Im wesentlichen die gleichen Erwägungen über den für den Bestohlenen empfindlichen Verlust der Heumenge von 70 kg führten das Berufungsgericht bei Prüfung der (kumulativen) Voraussetzungen des § 42 StGB zur Verneinung der Frage, ob die Schuld des Täters gering gewesen sei.
Die Akten wurden bisher noch nicht an das Erstgericht rückgemittelt (vgl. die Note des Landesgerichtes Klagenfurt an die Staatsanwaltschaft Klagenfurt vom 19. April 1978).
Somit sind weitere, auf den beiden Urteilen beruhende Verfügungen noch nicht erfolgt.
Rechtliche Beurteilung
Die zitierten Urteile des Bezirksgerichtes St. Veit/ Glan und des Landesgerichtes Klagenfurt als Berufungsgericht stehen mit dem Gesetz nicht im Einklang.
Gemäß dem § 141 Abs. 4 StGB ist die rechtswidrige Aneignung von Bodenerzeugnissen oder Bodenbestandteilen (wie Feld- und Baumfrüchte, Waldprodukte u.dgl.) geringen Wertes gerPchtlich nicht strafbar. Zu diesen Bodenerzeugnissen zählt auch Heu (vgl. EvBl. 1958/359
u. a.). Bei der Beantwortung der Frage der Geringwertigkeit des Bodenerzeugnisses kann nicht von einer absoluten Grenze ausgegangen werden. Lediglich als Maximalgrenze (in Wahrung eines deutlichen Abstandes zur Wertgrenze von 5.000 S) gilt ein Wert von 500 S. Unterhalb dieser Höchstgrenze hat, abgestellt auf die konkreten Umstände des Falles, im Vordergrund der Beurteilung die Empfindlichkeit des Schadens für den Betroffenen zu stehen (ÖJZ-LSK 1976/28 = EvBl. 1976/28).

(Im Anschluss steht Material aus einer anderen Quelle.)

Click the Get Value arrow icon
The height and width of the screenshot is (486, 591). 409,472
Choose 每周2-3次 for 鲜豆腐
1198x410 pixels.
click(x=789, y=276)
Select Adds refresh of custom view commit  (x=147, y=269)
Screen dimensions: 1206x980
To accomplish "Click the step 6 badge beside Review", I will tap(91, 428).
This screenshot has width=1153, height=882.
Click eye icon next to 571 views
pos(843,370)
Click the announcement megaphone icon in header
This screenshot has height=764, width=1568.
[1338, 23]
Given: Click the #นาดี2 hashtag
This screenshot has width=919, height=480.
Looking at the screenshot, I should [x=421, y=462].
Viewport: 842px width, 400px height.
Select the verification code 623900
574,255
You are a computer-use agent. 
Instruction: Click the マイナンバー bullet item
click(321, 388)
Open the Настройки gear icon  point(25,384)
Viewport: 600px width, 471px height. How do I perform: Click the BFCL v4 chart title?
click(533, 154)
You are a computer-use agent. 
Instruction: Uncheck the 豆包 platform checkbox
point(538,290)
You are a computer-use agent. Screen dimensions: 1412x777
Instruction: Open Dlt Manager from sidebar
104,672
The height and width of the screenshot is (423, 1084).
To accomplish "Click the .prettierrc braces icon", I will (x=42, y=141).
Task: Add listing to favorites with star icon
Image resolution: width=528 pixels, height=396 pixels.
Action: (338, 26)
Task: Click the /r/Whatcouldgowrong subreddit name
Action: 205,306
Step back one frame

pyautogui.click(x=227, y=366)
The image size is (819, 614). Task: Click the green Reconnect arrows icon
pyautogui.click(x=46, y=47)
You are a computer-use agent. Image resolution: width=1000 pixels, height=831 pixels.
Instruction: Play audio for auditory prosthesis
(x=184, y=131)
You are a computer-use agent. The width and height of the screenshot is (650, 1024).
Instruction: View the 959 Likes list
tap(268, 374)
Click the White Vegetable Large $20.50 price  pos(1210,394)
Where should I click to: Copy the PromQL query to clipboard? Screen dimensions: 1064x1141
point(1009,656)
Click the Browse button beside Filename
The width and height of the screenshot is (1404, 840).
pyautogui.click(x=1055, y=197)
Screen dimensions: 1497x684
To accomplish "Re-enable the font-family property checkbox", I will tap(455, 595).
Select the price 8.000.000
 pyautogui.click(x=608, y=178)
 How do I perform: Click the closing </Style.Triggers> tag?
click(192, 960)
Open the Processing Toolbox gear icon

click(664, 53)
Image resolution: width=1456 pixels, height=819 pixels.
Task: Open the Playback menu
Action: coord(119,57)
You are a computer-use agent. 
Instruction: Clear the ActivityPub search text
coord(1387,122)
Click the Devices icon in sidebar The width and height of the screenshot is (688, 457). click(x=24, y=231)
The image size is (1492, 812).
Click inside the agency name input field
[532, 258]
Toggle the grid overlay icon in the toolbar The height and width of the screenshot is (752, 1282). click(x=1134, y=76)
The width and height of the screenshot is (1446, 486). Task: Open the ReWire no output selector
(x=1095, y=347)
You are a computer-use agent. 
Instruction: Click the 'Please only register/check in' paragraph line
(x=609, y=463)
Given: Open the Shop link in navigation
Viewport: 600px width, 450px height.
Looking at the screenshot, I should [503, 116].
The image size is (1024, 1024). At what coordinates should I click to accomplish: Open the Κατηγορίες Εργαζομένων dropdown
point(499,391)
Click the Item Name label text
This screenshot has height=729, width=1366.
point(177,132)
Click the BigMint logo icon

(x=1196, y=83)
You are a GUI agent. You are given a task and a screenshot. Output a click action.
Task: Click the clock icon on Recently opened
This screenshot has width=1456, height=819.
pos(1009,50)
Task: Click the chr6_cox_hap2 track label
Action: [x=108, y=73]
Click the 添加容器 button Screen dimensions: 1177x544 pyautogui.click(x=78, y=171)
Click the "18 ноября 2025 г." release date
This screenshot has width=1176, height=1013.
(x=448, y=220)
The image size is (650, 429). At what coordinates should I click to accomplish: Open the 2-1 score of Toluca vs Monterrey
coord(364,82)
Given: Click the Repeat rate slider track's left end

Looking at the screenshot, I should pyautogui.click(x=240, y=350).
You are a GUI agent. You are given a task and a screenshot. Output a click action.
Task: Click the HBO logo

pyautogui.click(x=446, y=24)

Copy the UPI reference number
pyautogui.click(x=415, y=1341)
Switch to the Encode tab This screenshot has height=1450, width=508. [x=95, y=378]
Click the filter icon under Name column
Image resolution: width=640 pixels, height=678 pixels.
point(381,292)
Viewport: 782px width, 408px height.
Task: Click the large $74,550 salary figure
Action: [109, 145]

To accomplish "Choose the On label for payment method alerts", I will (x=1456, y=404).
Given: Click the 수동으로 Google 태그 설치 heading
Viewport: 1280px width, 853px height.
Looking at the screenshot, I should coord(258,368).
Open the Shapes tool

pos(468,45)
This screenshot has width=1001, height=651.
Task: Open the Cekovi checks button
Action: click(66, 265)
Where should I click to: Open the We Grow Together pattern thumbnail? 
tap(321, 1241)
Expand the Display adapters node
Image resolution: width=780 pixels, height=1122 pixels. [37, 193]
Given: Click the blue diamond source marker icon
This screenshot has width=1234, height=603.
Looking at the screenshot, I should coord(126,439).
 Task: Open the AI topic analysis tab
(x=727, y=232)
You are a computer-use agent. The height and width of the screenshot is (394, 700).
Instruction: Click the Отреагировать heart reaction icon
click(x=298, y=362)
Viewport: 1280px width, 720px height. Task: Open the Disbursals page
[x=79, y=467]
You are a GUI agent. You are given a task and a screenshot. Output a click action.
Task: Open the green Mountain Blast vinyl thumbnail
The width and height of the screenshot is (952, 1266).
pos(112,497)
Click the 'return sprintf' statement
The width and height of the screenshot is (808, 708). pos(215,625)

Im vorliegenden Fall wurde der Wert der vom Angeklagten an sich gebrachten Heumenge von ca. 70 kg (etwa die Hälfte einer ca. 1 m hohen Ladung auf einem Anhänger von einer Länge von 2,80 m und einer Breite von 1,33 m /S. 62 /, mit ca. 105 S festgestellt. Aus den Akten ergeben sich aber keine Anhaltspunkte dafür, daß dieser nach allgemeinen Maßstäben zweifellos als gering bezeichnende Wert von dem Bestohlenen, einem Gast- und Landwirt, als drückend empfunden werden mußte.
Da die rechtswidrige Aneignung des Heus zufolge Zutreffens der Voraussetzungen des § 141 Abs. 4 StGB gerichtlich nicht strafbar war (vgl. ÖJZ-LSK 1978/64), wurde daher durch die dennoch erfolgte Verurteilung des Theobald A das Gesetz in der Bestimmung des § 141 Abs. 4 StGB zum Nachteil des Genannten verletzt.
Mithin war über die Nichtigkeitsbeschwerde zur Wahrung des Gesetzes wie im Spruche zu erkennen.